*Sebuah Catatan Perjalanan Jurnalis SBD
Situs Kampung Adat Manola mungkin terdengar asing di telinga kita ataupun jarang untuk dibicarakan. Hal ini wajar, karena kampung yang satu ini memang jarang tersorot kamera para jurnalis dan masih kalah tenar dengan kampung adat lainnya seperti Praijing, Tarung di Sumba Barat ataupun Umbu Koba dan Rotenggaro di Sumba Barat Daya.
Namun tidak bagi masyarakat di Wewewa Selatan. Mereka masyarakat Wewewa Selatan terlanjur mencintai kampung yang satu ini dan menganggapnya representasi budaya di wilayahnya.
Betapa tidak, dengan kultur budaya yang masih terjaga baik dan dipadukan dengan struktur rumah adat yang masih asri membuat masyarakat begitu mencintainya dan berusaha melestarikannya.
Hingga kemudian pristiwa naas itu hadir pada rabu (17/11) siang. Kebakaran 3 rumah di tengah kampung membuka ruang bagi publik mengenal situs rumah adat ini sekaligus melihat seperti apa kehidupan masyarakat di tempat itu. Dan itu terjadi pula saat penulis hadir di situs rumah adat Manola, Jumat (16/11) siang.
Menempuh perjalanan hampir sejam dari Tambolaka ibu kota Sumba Barat Daya, melewati setapak kecil di jalur Tanateke ibu kota kecamatan, Anda akan menemukan mata Anda akan dipaksa memandang dan mulut Anda dipaksa bergumam bahwa keindahan Kampung Manola itu belumlah hilang sepenuhnya. Walaupun, terlihat tiga rumah adat yang berada di tengah kampung sudah ludes dilalap api akibat sambaran petir dan hanya menyisahkan puing tiang yang sudah menghintam.
Pasca kebakaran rabu lalu, masyarakat kini mulai berbenah. Selain menambal atap 4 rumah yang berhasil diselamatkan saat kebakaran, masyarakat juga mulai membangun tenda darurat buat keluarga yang terkena musibah.
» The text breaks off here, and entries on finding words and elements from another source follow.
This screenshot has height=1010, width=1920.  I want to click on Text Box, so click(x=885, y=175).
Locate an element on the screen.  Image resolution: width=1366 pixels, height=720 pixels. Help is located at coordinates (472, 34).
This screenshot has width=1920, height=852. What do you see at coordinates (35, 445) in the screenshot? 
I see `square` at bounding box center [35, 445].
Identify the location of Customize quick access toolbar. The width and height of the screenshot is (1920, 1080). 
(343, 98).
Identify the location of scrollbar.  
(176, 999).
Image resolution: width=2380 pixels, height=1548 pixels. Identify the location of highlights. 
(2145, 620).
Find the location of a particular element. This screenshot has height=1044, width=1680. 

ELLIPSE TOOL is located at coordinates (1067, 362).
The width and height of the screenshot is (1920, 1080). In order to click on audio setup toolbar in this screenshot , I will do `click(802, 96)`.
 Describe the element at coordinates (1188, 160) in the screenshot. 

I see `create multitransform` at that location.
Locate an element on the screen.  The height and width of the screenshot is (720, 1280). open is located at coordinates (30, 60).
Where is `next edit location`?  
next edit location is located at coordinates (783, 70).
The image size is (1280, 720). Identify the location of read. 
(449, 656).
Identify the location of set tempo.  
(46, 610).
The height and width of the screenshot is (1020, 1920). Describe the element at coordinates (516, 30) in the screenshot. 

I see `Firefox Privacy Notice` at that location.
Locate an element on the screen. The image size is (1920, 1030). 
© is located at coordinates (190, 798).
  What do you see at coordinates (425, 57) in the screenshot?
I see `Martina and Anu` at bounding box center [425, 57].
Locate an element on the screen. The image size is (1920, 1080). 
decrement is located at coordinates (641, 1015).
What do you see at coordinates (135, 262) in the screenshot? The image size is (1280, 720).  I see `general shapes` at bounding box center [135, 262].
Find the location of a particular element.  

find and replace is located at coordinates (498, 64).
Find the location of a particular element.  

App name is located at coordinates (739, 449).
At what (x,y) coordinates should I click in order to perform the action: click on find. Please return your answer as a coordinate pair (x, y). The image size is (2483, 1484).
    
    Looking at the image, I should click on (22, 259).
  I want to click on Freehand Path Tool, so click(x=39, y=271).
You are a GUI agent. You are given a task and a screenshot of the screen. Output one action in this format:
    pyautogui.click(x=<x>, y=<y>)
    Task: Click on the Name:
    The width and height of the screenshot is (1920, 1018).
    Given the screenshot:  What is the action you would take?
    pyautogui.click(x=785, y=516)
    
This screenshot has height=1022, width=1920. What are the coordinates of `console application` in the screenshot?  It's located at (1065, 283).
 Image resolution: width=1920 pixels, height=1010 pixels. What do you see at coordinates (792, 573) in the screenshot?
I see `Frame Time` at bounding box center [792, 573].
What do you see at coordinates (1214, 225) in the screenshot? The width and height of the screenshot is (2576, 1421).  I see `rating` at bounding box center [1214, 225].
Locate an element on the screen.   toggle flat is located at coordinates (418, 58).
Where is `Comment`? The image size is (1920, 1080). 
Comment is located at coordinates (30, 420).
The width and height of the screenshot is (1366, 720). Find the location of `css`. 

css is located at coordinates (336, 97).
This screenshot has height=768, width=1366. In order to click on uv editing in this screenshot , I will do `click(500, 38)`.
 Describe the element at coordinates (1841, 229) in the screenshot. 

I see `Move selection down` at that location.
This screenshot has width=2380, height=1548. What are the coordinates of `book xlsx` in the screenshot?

Tampak jelas kesedihan terpancar dari wajah para korban kebakaran ini. Namun ketegaran hatilah membuat mereka begitu kuat menghadapi musibah yang terulang 20 tahun lalu ini.
Bukan tanpa alasan kejadian ini berulang di waktu yang sama. Baginya ini adalah cerita yang mestinya diurai baik oleh para rato kampung itu sehingga kejadian ini tidak kemudian terjadi lagi di masa mendatang.
Hal paling utama adalah para Rato duduk bersama seperti yang terjadi pasca kejadian ini, bersama para korban terlebih salah satu korban juga adalah bagian dari pembesar suku di Kampung tersebut.
Sebagai pembesar Urai Paulus, korban tidak bisa menginap ataupun menginjakkan kakinya ke rumah orang lain. Korban harus tetap berada di lingkungan rumah yang terbakar karena itu adalah hukum adat.